* **Exercise goal**
The lines from the one holding "Task: Click the" through the end of the records below are to be written out exactly, and nothing else; pictures are to be left out.

**********

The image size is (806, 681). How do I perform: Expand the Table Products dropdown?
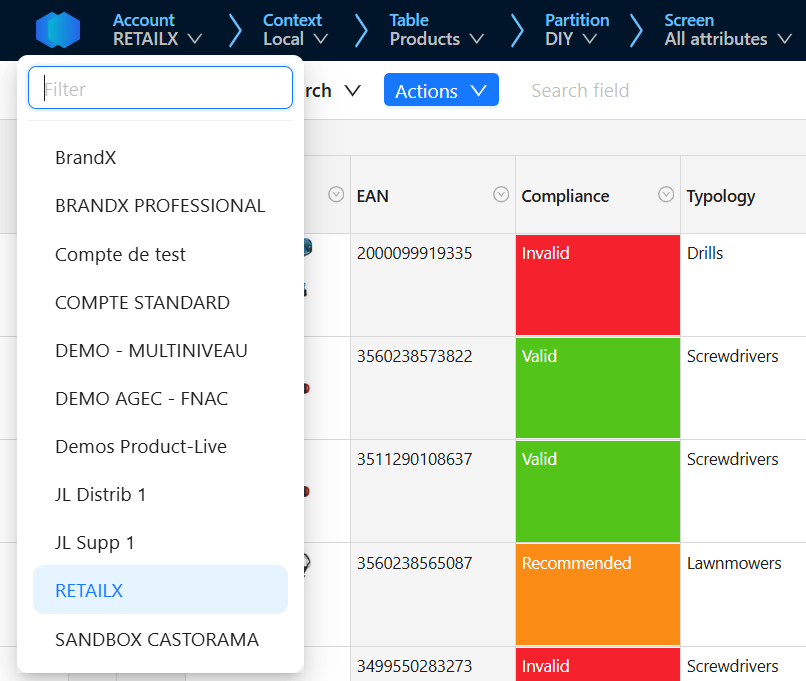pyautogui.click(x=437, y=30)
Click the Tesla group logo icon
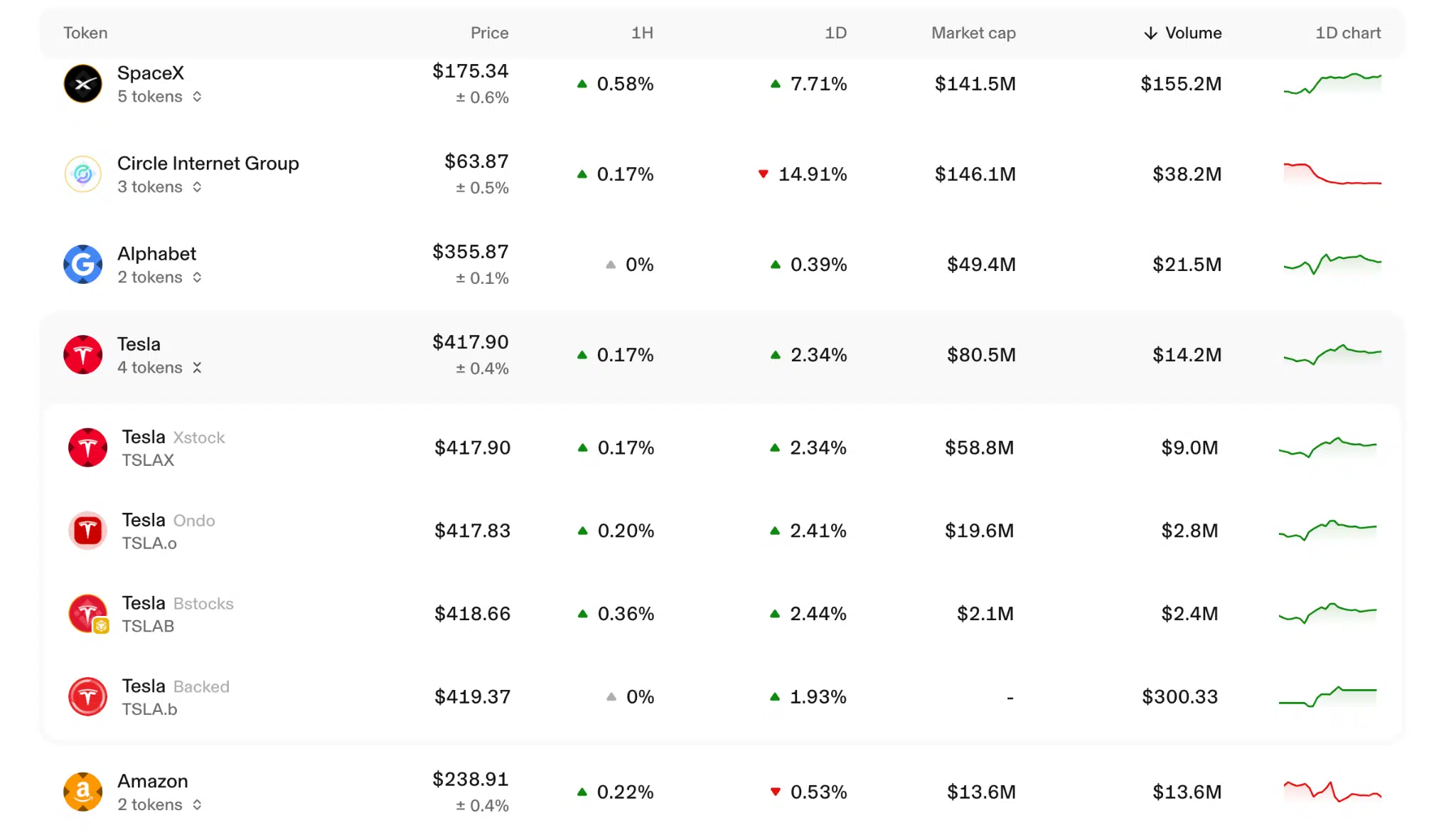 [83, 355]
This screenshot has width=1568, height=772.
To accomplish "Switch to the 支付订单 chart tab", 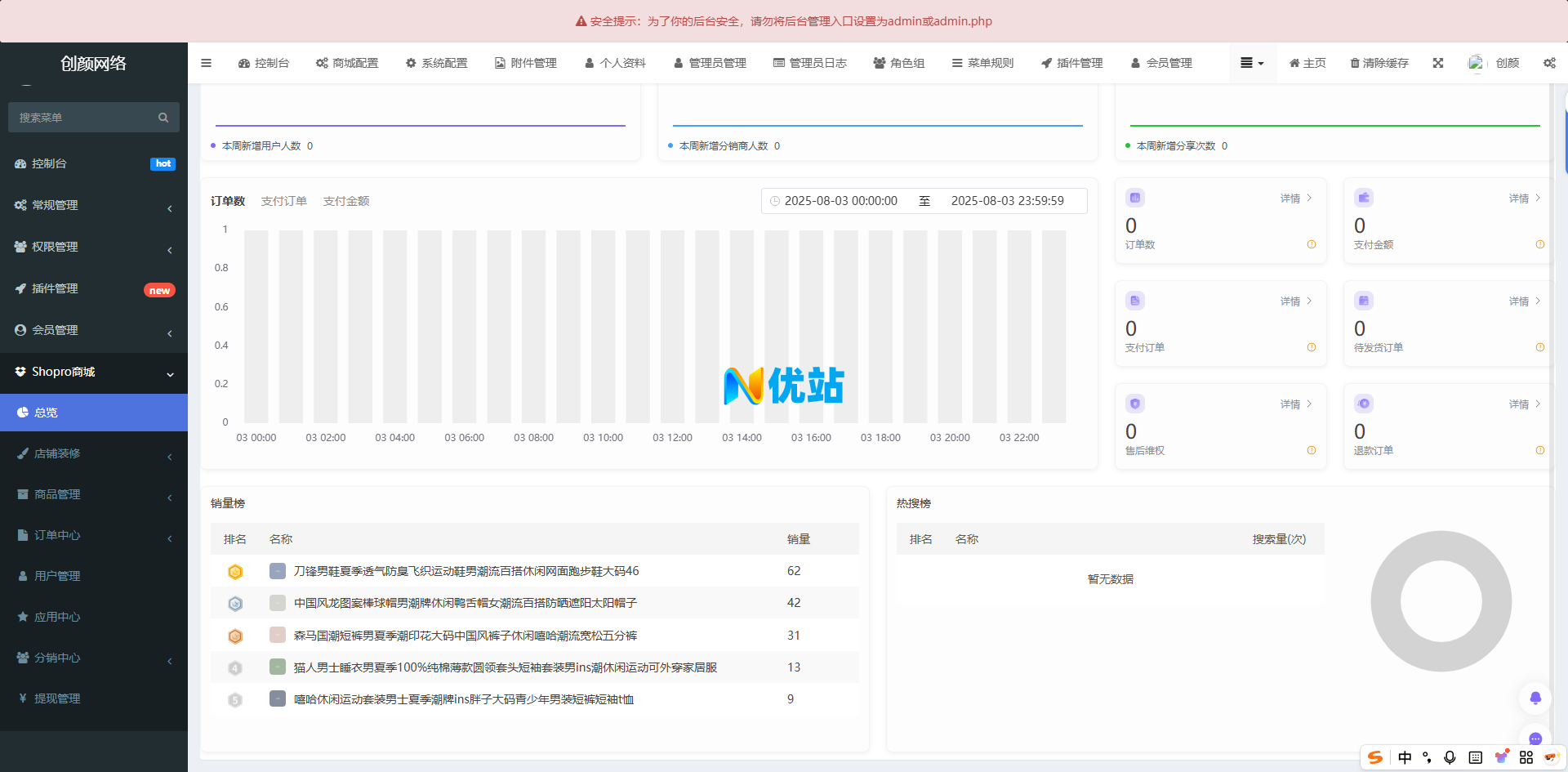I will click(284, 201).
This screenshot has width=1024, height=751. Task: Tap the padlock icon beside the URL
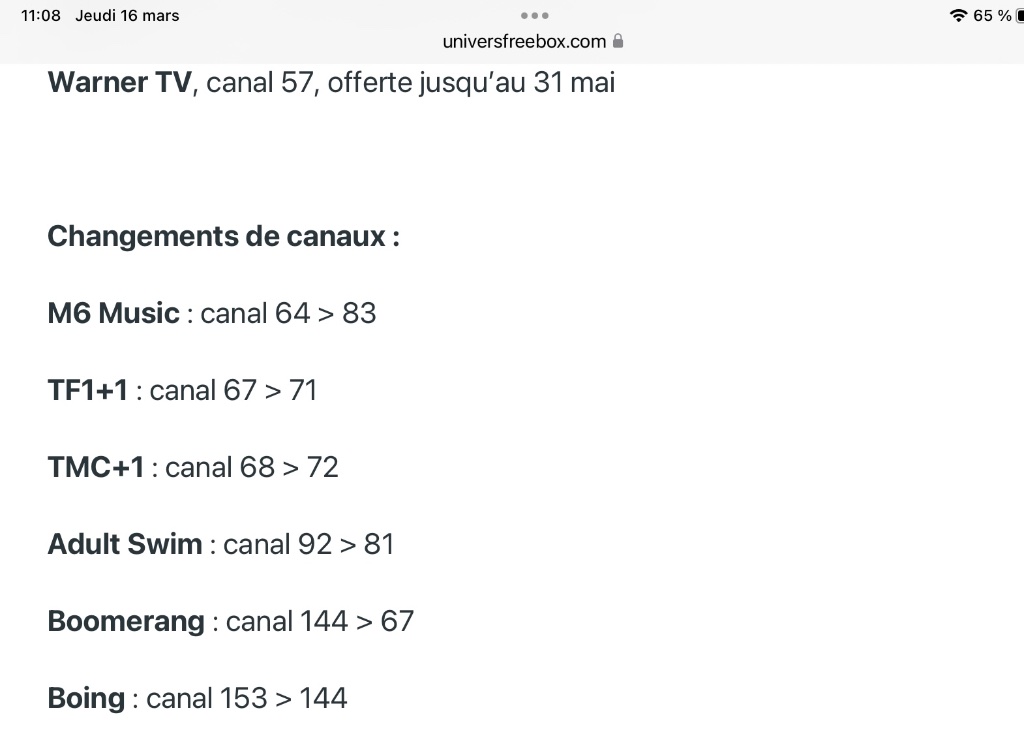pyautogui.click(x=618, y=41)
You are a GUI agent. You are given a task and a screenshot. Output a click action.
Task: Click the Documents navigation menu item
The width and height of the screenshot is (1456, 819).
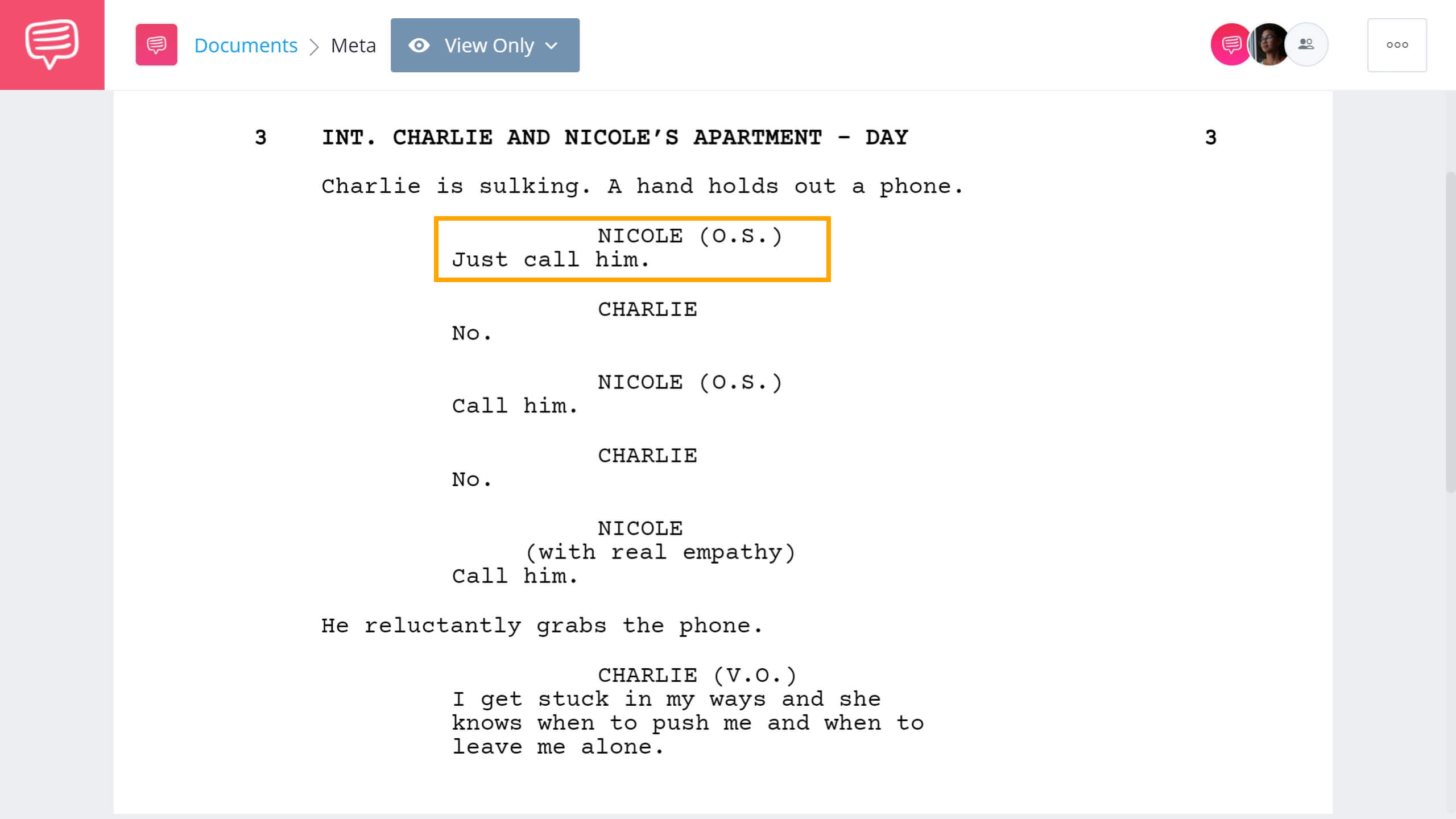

**********

* **Output for this task**
Task: Click the Documents navigation menu item
The width and height of the screenshot is (1456, 819).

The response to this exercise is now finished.